══ Text to read ══

Java / .NET String Gotchas Of The Day

Working on a project of porting a Websphere Java (JSP/Struts) based application to C# (ASP.NET MVC/Razor), I had this morning quite some fun with strings.  Some unexpected behaviour and an error on my part (taking a shortcut) gave me some minutes of headache.

First challenge – space is space right?

The Java code is ported using my own conversion routines, so the below code is the C# version of the Java code – but it’s practically the same.

 

private static char BLANK = ‘ ‘;
private static char SP_BLANK = ‘ ‘;

….
….
string result = text.replace(SP_BLANK, BLANK);

…

What is the meaning of replacing a space character ‘ ‘ with another one of the same type?   Well, what the code (not comments L) doesn’t directly show, is that the SP_BLANK char is actually not the space character that you thought it would be (0x20/32 character) but rather a non-breaking-space character code 160!

This was could be seen when running the code, or opening the source code using Visual Studio’s Binary Editor.

Ok, then the code really makes sense.

═══
══ Material shown ══

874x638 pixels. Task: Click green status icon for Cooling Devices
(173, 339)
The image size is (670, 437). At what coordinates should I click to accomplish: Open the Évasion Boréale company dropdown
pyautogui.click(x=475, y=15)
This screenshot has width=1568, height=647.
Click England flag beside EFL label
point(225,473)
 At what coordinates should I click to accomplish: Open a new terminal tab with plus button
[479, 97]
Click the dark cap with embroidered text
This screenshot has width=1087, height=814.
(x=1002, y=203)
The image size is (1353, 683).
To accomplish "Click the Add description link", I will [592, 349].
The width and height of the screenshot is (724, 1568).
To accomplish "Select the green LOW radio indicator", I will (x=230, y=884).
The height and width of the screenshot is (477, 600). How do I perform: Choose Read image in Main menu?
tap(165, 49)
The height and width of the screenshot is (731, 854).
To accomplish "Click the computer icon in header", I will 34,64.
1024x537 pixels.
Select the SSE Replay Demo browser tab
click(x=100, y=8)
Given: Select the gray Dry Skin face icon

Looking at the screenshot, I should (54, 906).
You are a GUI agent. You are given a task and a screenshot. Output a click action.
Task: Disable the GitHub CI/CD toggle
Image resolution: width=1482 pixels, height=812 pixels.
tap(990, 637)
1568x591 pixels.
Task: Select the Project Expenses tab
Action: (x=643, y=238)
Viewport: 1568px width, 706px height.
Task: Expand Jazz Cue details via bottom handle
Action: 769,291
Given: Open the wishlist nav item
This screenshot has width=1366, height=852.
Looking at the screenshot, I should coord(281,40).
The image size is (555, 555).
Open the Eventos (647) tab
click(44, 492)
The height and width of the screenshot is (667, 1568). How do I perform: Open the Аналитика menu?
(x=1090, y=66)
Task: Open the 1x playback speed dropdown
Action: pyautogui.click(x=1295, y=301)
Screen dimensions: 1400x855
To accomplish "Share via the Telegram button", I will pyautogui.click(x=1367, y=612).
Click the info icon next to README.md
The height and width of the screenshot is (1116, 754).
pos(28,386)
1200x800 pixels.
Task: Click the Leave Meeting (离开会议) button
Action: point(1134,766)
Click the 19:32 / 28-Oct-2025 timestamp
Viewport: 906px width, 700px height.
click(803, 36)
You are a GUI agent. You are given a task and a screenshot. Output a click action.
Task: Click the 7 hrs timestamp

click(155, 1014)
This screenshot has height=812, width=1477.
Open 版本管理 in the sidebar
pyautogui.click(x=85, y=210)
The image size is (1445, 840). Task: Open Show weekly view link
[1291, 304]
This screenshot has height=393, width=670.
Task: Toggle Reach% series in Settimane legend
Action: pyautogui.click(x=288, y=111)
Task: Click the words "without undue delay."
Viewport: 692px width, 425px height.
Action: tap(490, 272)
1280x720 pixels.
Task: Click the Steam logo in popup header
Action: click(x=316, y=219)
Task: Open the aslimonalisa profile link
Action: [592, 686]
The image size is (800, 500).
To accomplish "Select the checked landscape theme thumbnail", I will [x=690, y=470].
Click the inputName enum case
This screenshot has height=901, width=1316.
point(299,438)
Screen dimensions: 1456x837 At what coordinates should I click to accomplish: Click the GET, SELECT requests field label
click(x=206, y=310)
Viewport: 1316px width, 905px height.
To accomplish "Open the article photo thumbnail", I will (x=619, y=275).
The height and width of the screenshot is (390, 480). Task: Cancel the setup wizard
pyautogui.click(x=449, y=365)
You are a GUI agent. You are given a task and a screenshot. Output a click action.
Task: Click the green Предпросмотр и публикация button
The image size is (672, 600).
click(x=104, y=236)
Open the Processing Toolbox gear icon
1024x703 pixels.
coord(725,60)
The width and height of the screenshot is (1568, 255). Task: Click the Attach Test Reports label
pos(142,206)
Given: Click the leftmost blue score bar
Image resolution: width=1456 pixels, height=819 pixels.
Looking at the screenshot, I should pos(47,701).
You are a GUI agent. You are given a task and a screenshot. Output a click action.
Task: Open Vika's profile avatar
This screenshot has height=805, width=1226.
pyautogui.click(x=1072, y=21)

═══

**Actions to take:**
[1] In the post on Java and .NET string gotchas, list every technology named inside parentheses in the paragraph that begins "Working on a project of porting".
[2] According to the string gotchas post, which character does SP_BLANK actually hold?
[3] Shorten the paragraph of the string gotchas post that starts "Working on a project of porting" to one sentence that keeps its main facts.

**Task answers:**
[1]
JSP
Struts
ASP.NET MVC
Razor

[2] A non-breaking space character, code 160.

[3] While porting a Websphere Java (JSP/Struts) application to C# (ASP.NET MVC/Razor), the author spent some minutes of headache on strings because of unexpected behavior and an error from taking a shortcut.